For me, the moment I knew I wanted — needed — to try to reach the next level was at the Women's Professional Billiard Association tournament in Fairfield, Iowa, in March. I won four matches and finished 13th. I was so happy. I saw all my hard work click. I got two spots into the money. That was a benchmark for me. I had set a time for myself to make a choice to try to play professionally. I wanted to be making serious steps forward by 18 or 19.

Everyone has goals they keep to themselves. In my mind, professional to me was playing at a level where you are finishing in the money. Before Iowa I didn't feel like I belonged yet.

My favorite thing is sitting around the hotel talking with fellow junior players. (Here with, left to right, Sofia Mast, Savannah Easton, Precilia Kinsley and Hayleigh Marion.) (Photo by Matt Porinsky — Coin Flip Photography)

But I'll never forget the feeling. I was mentally exhausted and physically drained. I was upset that my run had ended, but I was a little relieved at the same time. They were things I'd never felt before and it was a really good feeling. I wish I felt like that after every tournament. I felt like I did everything I could with what I knew. Physically and mentally, I pushed myself as far as I could, and I learned what I need to do to get to a higher level.

At some point, all junior players have to have that conversation with themselves. We've put a lot of time into the game, and we all feel like we need to see what we can do on our own without our parents. Not trying would be heartbreaking.

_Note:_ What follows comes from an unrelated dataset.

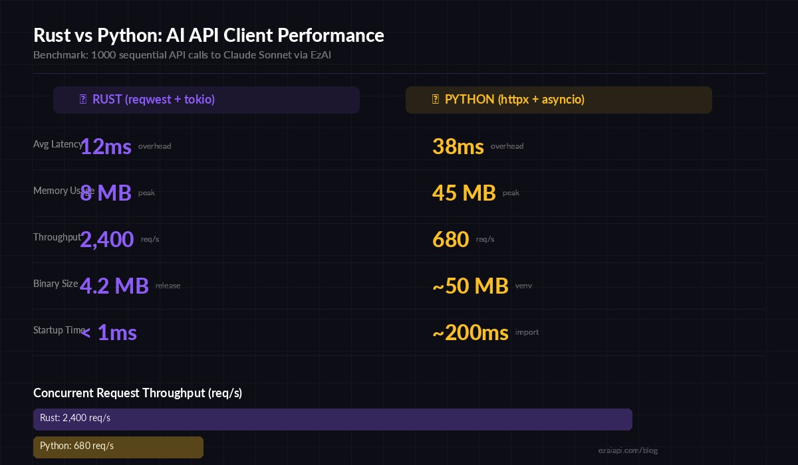Click the Python language icon in the header
The image size is (798, 465).
pyautogui.click(x=435, y=99)
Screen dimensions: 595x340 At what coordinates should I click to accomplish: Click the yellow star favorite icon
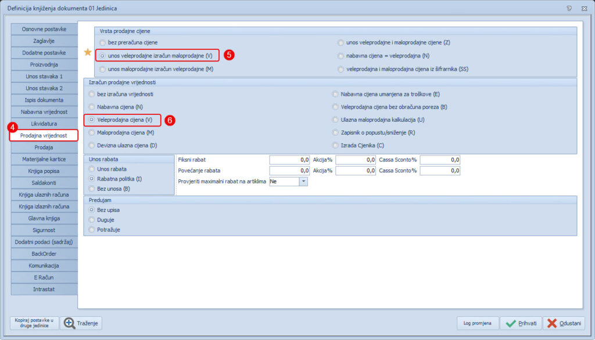click(88, 53)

Promoters like Matchroom and Predator and the WPBA are providing the next step for up-and-coming players. I asked another junior, Payne McBride, who has played in some of the top pro events, why it's important for young players to participate.

“It's important for juniors to play in pro events because it is the transition from amateur to pro,” he told me. “Pool doesn't really have a smooth transition for the juniors to turn pro. Players have to ship themselves to the big events to get the knowledge and experience they need.”

I talk a lot to Bethany and Hayleigh Marion and Savanna Wolford about this decision. Even the ones who have opted to give up pool have been supportive of the decisions of those of us who want to charge ahead. They understand.

One person I lean on a lot for advice and insight is April, who is also from Minnesota. She has talked to me a lot about the transition from juniors, admitting that its scary but exciting. The hardest part is making decisions for yourself and managing your tournaments.

“Taking over your own life is the intimidating part,” she said. “Navigating the right path. If I fall off track, it's on me now to get back on.”

The challenges of pool being a job and being on the road aren't easy. This is not a job many can handle, but April took the dreams she had as a junior and made sure they became reality.

There are many ways people approach their future in the game. There are no wrong decisions. Some players are making history and raising the bar for only a few years before going off to college and taking the valuable life lessons they learned as juniors with them.

For others, like me, juniors is the launch pad for the rest of their lives and careers in the sport.